Curiosità dal mondo

Dai paesaggi variegati del Lago di Costanza alle coste selvagge del South Australia ai deserti peruviani. E le feste creole di Mauritius

di Franca Celestini

 

Dolce autunno sul Lago di Costanza

Paesaggi montani che scorrono veloci dal finestrino, la geografia che muta mentre si volge a nord e, giunti a destinazione, la scoperta di città vivaci, una natura spettacolare e proposte culturali di primo livello – il tutto a poche ore di distanza dall’Italia. La Regione Internazionale del Lago di Costanza è una meta perfetta per regalarsi un long-weekend o una mini-vacanza di qualche giorno nella stagione del foliage, per il ponte del 1 novembre o nei giorni che precedono le feste natalizie. E con i collegamenti in treno dall’Italia garantiti da Trenitalia e dalle Ferrovie Federali Svizzere raggiungere il Bodensee è ancora più veloce, comodo e conveniente.

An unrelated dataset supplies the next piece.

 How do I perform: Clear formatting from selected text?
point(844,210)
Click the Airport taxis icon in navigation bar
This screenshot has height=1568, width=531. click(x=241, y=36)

Qualche tappa imperdibile. A Sciaffusa, le cascate più grandi d’Europa muovono 700 metri cubi d’acqua al secondo da un’altezza di 23 metri, per 150 metri di lunghezza, e in autunno, gli alberi tinti di giallo e di rosso dei boschi circostanti aggiungono un ulteriore tocco romantico alla scena.

Un’oasi naturale di serenità a pochi chilometri dalla città, il cui accesso è regolato – d’estate come d’inverno – dal sorgere e dal calare del sole é Mainau, presso Costanza, conosciuta anche come Isola dei Fiori: 45 ettari di parchi, giardini di piante sempreverdi e un arboreto con sequoia gigante, oltre a una casa delle farfalle, una serra, caffè e castello. Con una corsa di 50 minuti da Costanza si raggiunge anche la città tedesca di Friedrichshafen, sulla sponda opposta del lago. Imperdibile qui è lo Zeppelin Museum, dedicato all’avventura dei dirigibili Zeppelin, e cimeli originali dell’ultimo gigante dell’aria, LZ129 Hindenburg, andato a fuoco nei pressi di New York, nel 1937. Per chi vuole provare il brivido di volare (quasi) come allora, la Zeppelin NT propone tour in dirigibile dai 30 minuti, sorvolando il Lago di Costanza – fino a metà novembre.

Con Adrastea Viaggi un programma di quattro giorni prevede il viaggio in treno da Milano a Sciaffusa, il proseguimento per San Gallo e la navigazione sul lago di Costanza per raggiungere Friedrichshafen.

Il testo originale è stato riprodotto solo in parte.